The first time had to do with shopping. In 2017, the EU accused Google of using its own search engine to steer shoppers to its own shopping platform, instead of those of its competitors.
ISA SOARES: Search for almost anything you could buy online and right at the top Google will first offer you a box with a selection of that product, say cheese. And if you go further and click on it, Google directs you to its own Google shopping page. The European Commission argues that by promoting its own business and banishing other such websites to around the fourth page of search results, what Google is doing is really denying anyone else a chance to compete, and denying consumers with what it calls a genuine choice.

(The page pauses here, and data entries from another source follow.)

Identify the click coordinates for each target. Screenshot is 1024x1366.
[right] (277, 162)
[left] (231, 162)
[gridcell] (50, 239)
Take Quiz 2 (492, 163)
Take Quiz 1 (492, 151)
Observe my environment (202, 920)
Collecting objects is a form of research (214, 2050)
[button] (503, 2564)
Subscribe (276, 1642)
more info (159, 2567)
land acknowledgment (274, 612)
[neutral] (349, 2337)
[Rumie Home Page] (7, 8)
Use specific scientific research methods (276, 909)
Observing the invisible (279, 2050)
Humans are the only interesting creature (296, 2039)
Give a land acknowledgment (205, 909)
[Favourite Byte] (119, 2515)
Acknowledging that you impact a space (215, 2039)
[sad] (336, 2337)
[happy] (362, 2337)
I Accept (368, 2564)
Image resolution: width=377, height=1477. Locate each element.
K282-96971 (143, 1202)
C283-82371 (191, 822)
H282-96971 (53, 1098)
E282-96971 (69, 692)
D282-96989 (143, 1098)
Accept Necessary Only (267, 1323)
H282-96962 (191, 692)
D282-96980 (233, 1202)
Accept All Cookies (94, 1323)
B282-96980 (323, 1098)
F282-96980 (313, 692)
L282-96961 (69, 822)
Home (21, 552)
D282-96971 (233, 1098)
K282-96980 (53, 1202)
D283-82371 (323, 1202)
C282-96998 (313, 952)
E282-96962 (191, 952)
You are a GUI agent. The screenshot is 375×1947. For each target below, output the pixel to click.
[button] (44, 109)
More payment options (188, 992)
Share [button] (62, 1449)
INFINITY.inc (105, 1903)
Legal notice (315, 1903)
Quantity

AZUZ: The EU said that was unfair and fined the company $2.7 billion, a record at the time. Google said it disagreed, and that it tried to show ads in ways that helped buyers and sellers. But then another fine came last summer. The EU ordered Google to pay $5 billion, a new record amount, for requiring and paying smart phone makers to install Google applications on phones before they were sold, and for preventing makers from selling phones that ran on alternative versions of Android, Google's operating system. The EU said Google was breaking the law. Google disagreed, saying Android had created more choices for everyone, not less.
The technology company has not paid these fines yet. It's appealing them through the court system. Now though, it has a third one to address, the one Google was ordered to pay Wednesday. It's worth $1.7 billion. Again, it's about hindering competition. The European Union says Google prevented its competitors from advertising on certain websites. This went on for 10 years between 2006 and 2016. And after European lawyers objected to it in 2016, Google stopped doing it. Since then, Google says its made a quote "wide range of changes in order to address the Commissions concerns." The company says more changes are ahead based on what it calls feedback from Europe. And as far as the latest fine goes, Google says it respectfully disagrees with it.
But with American companies like Google, Apple and Facebook being so dominant around the world, Europe's been closely watching them, and sometimes actively confronting them over competition, privacy and tax issues. So all of this is only part of the tension between U.S. internet and tech companies and international governments.